Levy et al. pediatric study that used renal ultrasound reported 38% of patients had nephrocalcinosis, in contrast to the finding that no patients had nephrolithiasis/kidney stones [10]. This study also enabled evaluation of changes in nephrocalcinosis using a staging system developed by Boyce et al., in which stage 0 was no echogenicity; stage I, mild echogenicity around medullary pyramid borders; stage II, moderate echogenicity around and inside pyramids; and stage III, severe echogenicity of entire pyramids [12]. Of the 11 patients with nephrocalcinosis after the initial ultrasound, the nephrocalcinosis resolved in two patients (18%), remained in early stage I in three patients (27%), and progressed from stage I to III in six patients (55%).
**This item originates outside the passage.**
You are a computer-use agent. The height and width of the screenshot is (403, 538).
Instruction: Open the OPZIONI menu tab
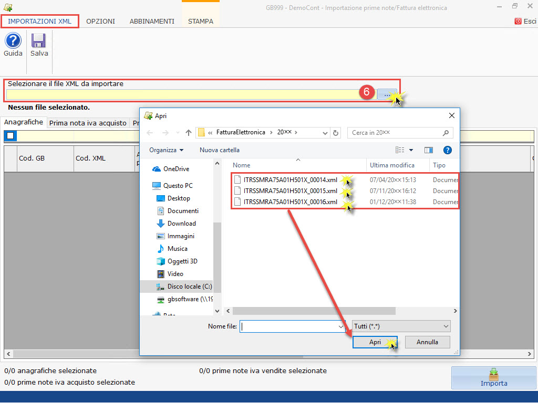tap(100, 22)
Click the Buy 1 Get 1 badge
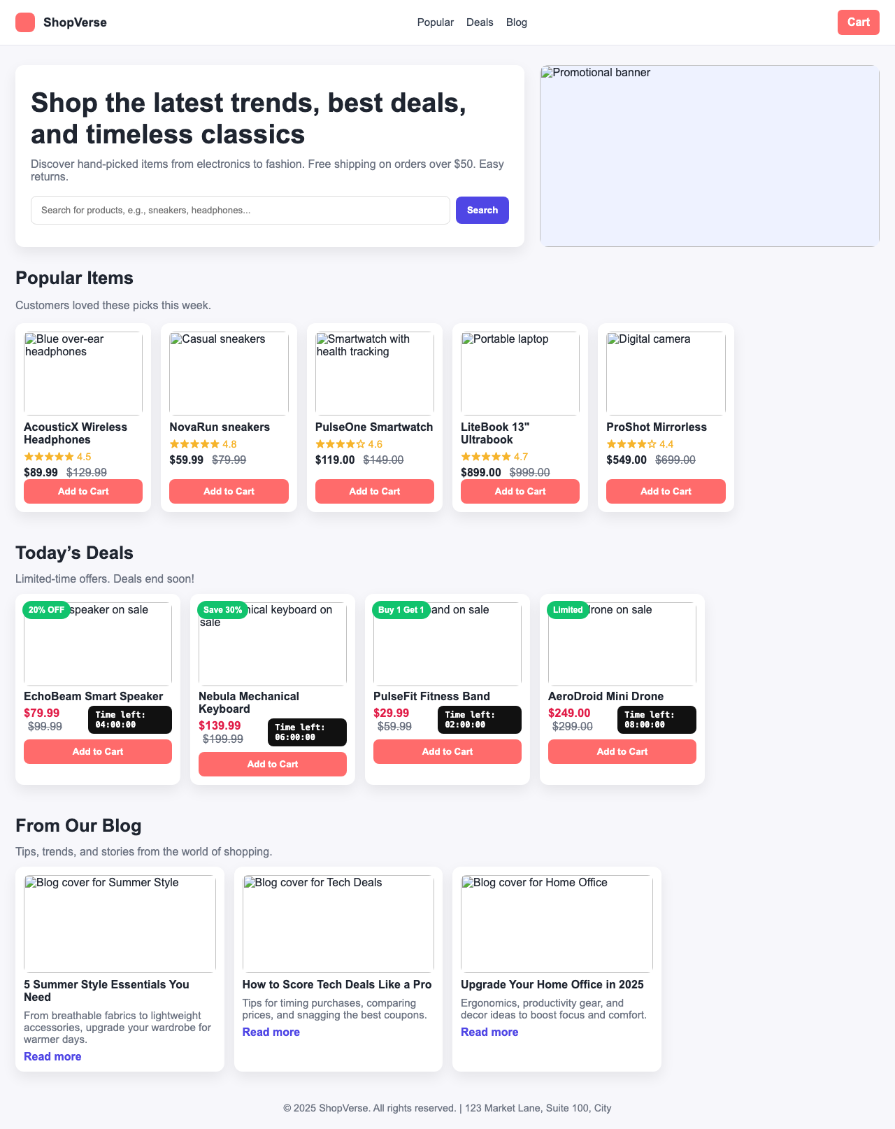This screenshot has height=1129, width=895. click(401, 610)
In the two patients with resolved nephrocalcinosis, both had DiGeorge syndrome, and calcium concentrations were more frequently within the target range versus patients in whom nephrocalcinosis persisted (81% ± 7.6% vs 56% ± 8.5%; P = 0.01).

Four articles reported data on the percentage of patients with nephrolithiasis and/or nephrocalcinosis as a combined outcome; all studies used ultrasound or CT scans [9, 24‐26]. Among the four studies, the rates were similar to those reported in the studies using separated nephrolithiasis and nephrocalcinosis outcomes (19% to 31%; Table 5). In a study by Leidig-Bruckner et al. of 33 patients with postsurgical hypoparathyroidism (and medullary thyroid carcinoma), there were two cases noted for hospitalization for symptomatic nephrolithiasis [26]. The article also provided details about the nine patients (27%) with documented renal calcifications; five patients had initially received high cholecalciferol dosages, and two patients had received dihydrotachysterol. Also, three of the nine patients receiving cholecalciferol/dihydrotachysterol experienced transient renal failure.